Polish MEP Radoslaw Sikorski has sent an open letter to Dutch newspaper NRC blasting a report it conducted about regular payments it received from the UAE to act as an adviser to a lawmaker and for undeclared luxury trips to Dubai.

“It is unfair to say that I do not announce my mission. I have always declared everything on the relevant website of the European Parliament — as required,” the EPP group lawmaker said in a message. the letter Intended to the editor of the Thursday publication.

It was in response to an investigation into his ties to the UAE, published on Wednesday, which found that Sikorsky regularly traveled to the UAE for “free stays at luxury resorts” and received €93,000 a year from the Gulf state for a role on the advisory board of the Sir Bani Yas Forum since 2017.

“In addition to his salary as an MEP, €7,646 net per month, he receives an additional $100,000 (€93,000) annually from the Emirates for consulting at conferences,” the NRC said.

But the lawmaker said in his letter published on Twitter that these “extra-parliamentary activities” were listed in his declaration of financial interests, which was submitted to the Polish parliament.

Furthermore, he said the Sir Bani Yass Forum is “the most respected conference in the Middle East”, citing fellow advisory board members such as “a former Prime Minister of Australia and a former Foreign Secretary of the United Kingdom”. Also participating in the 2022 Forum are US President’s Special Envoy on Climate Action John Kerry and EU Foreign Affairs Chief Josep Borrell.

Sikorsky said it was “wrong to associate it with a prestigious role” and his position as a member of the European Parliament.

Sikorsky’s recent filing with the Polish parliament directly acknowledges its role in the Sir Bunny Yas Forum and $100,000 in compensation. His European Parliament disclosure, updated in 2021, said he earns up to 10,000 euros per month for his activities with his consulting service Sikorsky Global. According to the filing, the work has various advisory boards including Sir Bani Yas.

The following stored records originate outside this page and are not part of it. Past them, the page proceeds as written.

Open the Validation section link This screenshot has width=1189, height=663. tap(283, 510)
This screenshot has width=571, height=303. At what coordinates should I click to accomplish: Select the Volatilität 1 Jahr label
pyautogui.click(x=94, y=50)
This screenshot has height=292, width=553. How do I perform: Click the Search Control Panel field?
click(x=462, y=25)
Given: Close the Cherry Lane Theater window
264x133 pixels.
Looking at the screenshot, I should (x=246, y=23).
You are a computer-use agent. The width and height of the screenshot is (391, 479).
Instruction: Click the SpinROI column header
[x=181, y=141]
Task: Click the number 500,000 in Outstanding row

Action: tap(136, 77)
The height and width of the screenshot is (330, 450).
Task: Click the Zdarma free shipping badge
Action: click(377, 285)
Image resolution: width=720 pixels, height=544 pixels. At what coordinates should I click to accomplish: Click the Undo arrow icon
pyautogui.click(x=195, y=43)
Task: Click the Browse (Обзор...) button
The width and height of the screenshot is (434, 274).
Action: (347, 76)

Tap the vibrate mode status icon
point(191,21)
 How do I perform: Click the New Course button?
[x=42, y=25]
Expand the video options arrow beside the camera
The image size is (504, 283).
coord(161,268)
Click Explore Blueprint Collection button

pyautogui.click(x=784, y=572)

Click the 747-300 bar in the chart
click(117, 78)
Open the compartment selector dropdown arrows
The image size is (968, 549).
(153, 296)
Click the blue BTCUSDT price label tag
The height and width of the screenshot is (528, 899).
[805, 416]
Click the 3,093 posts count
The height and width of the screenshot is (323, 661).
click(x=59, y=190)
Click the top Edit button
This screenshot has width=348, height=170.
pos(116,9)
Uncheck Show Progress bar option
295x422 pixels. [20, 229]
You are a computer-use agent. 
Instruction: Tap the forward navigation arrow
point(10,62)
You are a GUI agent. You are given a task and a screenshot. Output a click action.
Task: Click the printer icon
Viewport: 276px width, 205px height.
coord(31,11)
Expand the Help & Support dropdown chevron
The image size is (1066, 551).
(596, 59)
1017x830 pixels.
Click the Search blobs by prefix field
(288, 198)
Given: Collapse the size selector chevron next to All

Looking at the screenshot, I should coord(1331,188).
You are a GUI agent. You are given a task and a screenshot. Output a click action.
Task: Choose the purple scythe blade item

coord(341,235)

Sikorsky listed his participation in the forum over two days in a list of meetings on the European Parliament’s website, without detailing individual discussions; His entries for the World Economic Forum in Davos, Switzerland and the Munich Security Conference are similar. However, he does not include any of those gatherings in a set of declarations about expenses for events organized by third parties. Sikorsky told the NRC that he was not required to provide details of the Emirates trip because “it was part of my non-paid activities.”

Sikorsky’s office declined to comment beyond his letter posted on Twitter.

“Direct influence cannot be demonstrated,” the NRC report acknowledged, even as its analysis found that Sikorsky “takes positions favorable to the Emirates and its closest ally, Saudi Arabia — generally aligned with its Christian Democratic group.”

The newspaper cited his support for efforts to soften a resolution on the Saudi death penalty, after he voted against a European Parliament resolution calling on member states to end arms supplies to Saudi Arabia after the 2020 killing of journalist Jamal Khashoggi.

Sikorsky argued that his voting behavior was “in line with the voting recommendations of my political group, the EPP Group in the European Parliament.”

He added, “I hope you appreciate that I comply with all national and European rules on transparency.”

Mechanisms to prevent conflicts of interest in Parliament are subject to little enforcement, and the issue of side jobs has been identified as a concern for political integrity.

The agency is currently working on reforming its transparency rules with an emphasis on shining a brighter light on foreign influence. An investigation ensnared a former vice president of the European Parliament, Eva Kelly, and a former MEP, both Social Democrats, who headed the body’s human rights panel. According to the Belgian judiciary, they are accused of taking part in a network of corruption and exerting undue influence over Moroccan and Qatari interests.